──────── WORKING DATA
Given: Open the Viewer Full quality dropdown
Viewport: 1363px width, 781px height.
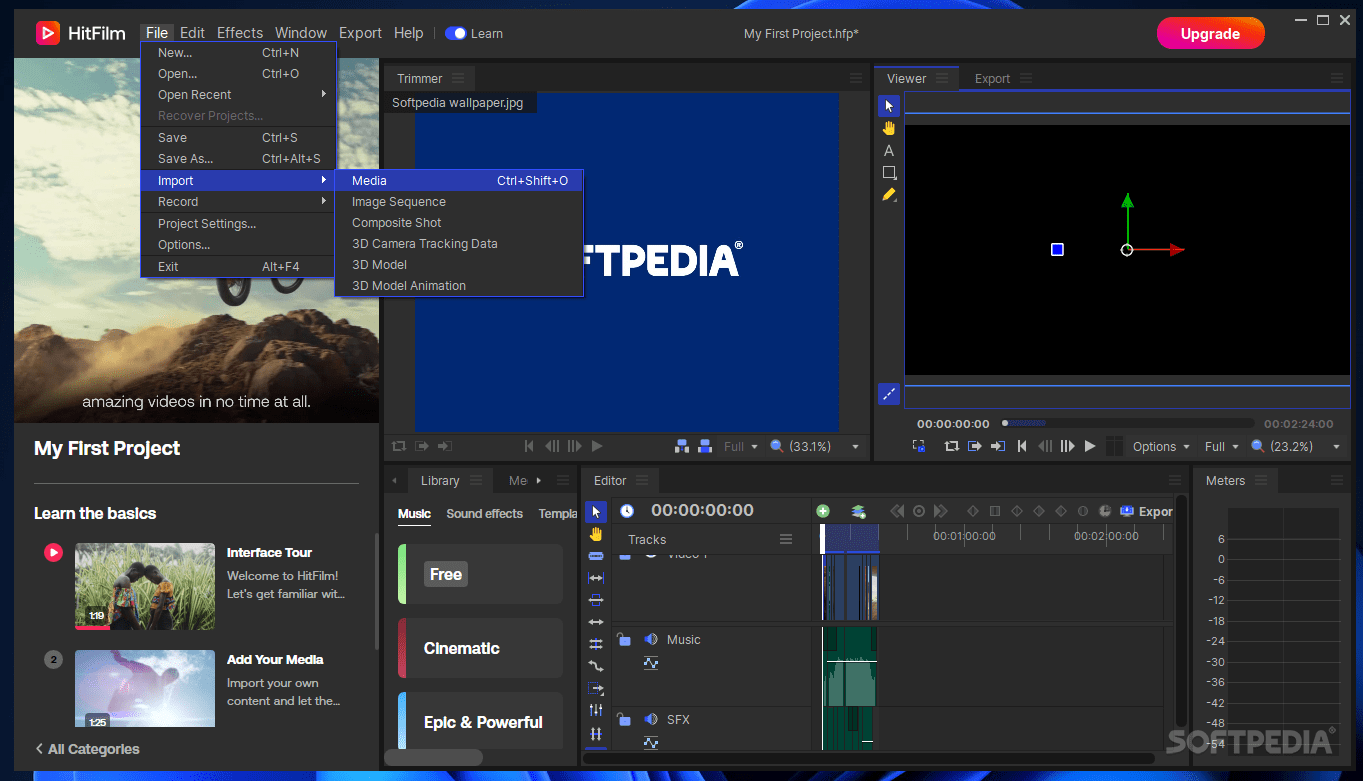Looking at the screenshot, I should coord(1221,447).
────────────────
──────── WORKING DATA
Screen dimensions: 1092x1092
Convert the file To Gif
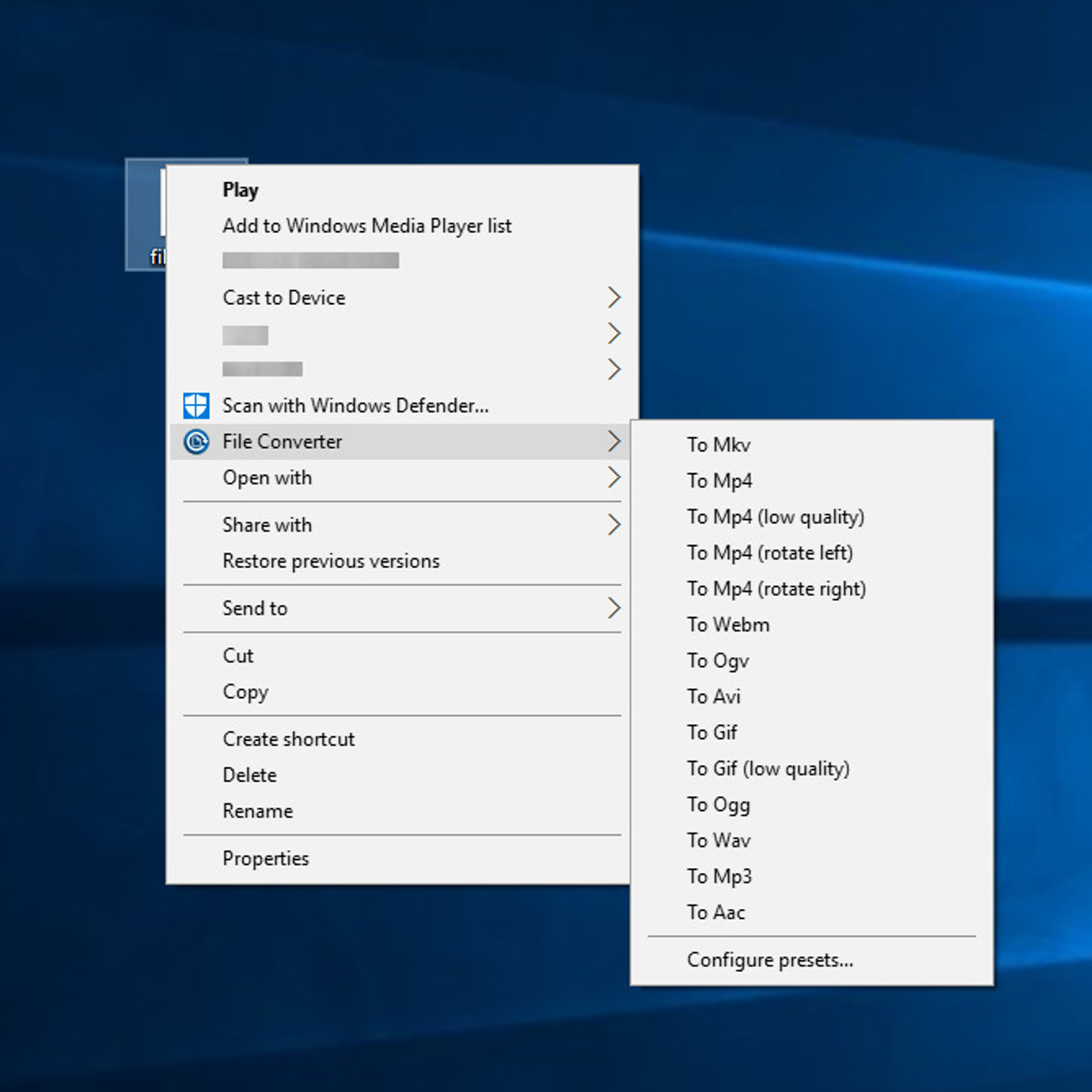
────────────────
THE TASK
After locating the line holding "Screen dimensions: 1092x1092" above, output exactly that line and every line after it through the line holding "Convert the file To Gif". Include nothing else.

RESULT FOR THIS TASK
Screen dimensions: 1092x1092
Convert the file To Gif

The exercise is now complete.